At the end of the finale, show host Ryan Seacrest's final words were "Goodnight America, for now." Could it be a hint that we may not have seen the last of "American Idol?"

Harmon's win opens doors to possibly becoming a Magnolia State musical legend.

It's news that makes residents proud to call Mississippi home, and a stark contrast to how many residents say the state's newly signed law makes them feel.

The faces of music legends like B.B. King, Faith Hill, Brandy, 3 Doors Down and Elvis Presley were all born in Mississippi.

"Mississippi produces some amazing artists," said Trevor Ladner, a 12th grade drama club student at Hancock High School. "Elvis came from a very poor family. He overcame that to become the king of rock and roll."

A Mississippian is now the newest American Idol. The last two standing contestants both hail from the Magnolia State.

"These artist get to share their soul, their Mississippi soul. There is such a deep musical culture here," explained Ladner.

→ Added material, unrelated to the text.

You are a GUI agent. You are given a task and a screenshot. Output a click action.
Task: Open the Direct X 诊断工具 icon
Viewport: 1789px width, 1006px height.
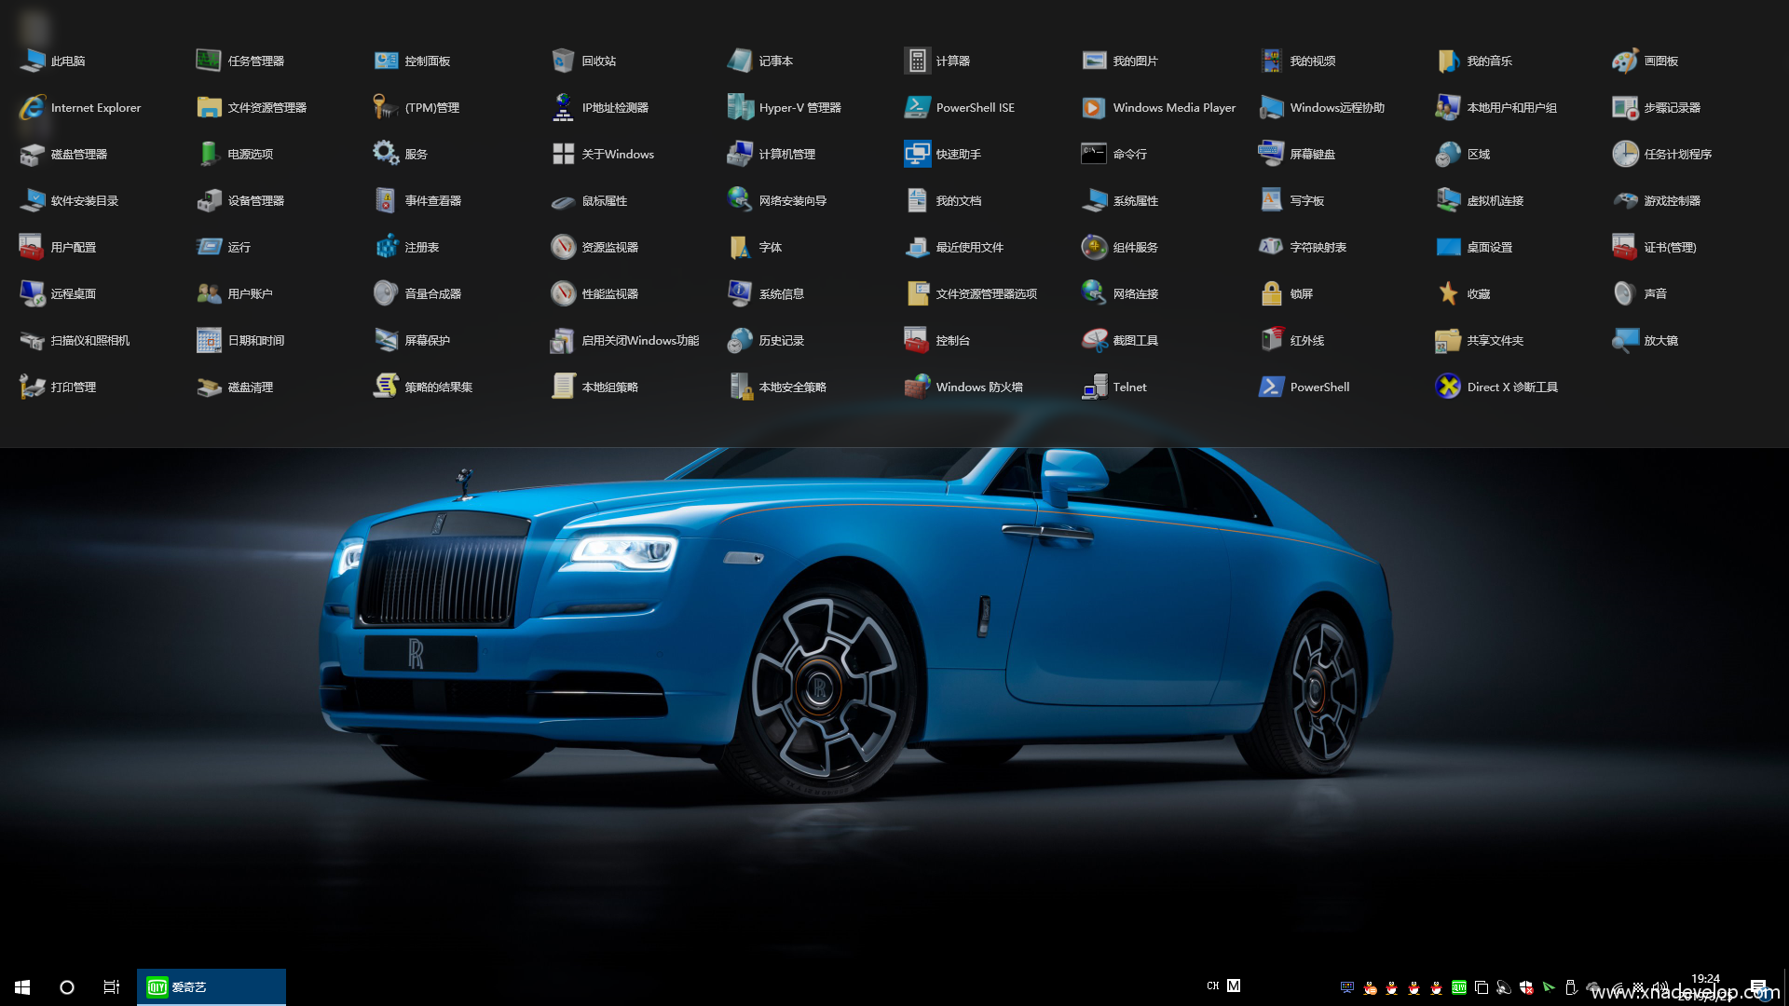coord(1448,387)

It's perseverance, talent and a triumphal spirit that students in Hancock High School's drama club want the world to see when it thinks of their home state, and not house bill 1523.

During rehearsal for an upcoming musical production, they shared their thoughts about the new state law.

"I'm a straight female with two gay parents. I think the legislation is thinking gay people can't be Christian people, but yet I was raised in a household with Christian values where we pray before every meal we sit down to," explained Shelby Lee, a ninth grade drama club student.

"This legislation, this bill doesn't just affect the LGBT community. It affects our entire state. It's a step back in time, and it shows a side of us we've been working very hard to move past," senior Sierre Anton said.

They say Mississippi artists at the top of the music industry should use their talent to combat the image of the state now being broadcast around the world.

"If we send out the message that this legislation is not OK, through that, I think that's how we will make it better," remarked Lee.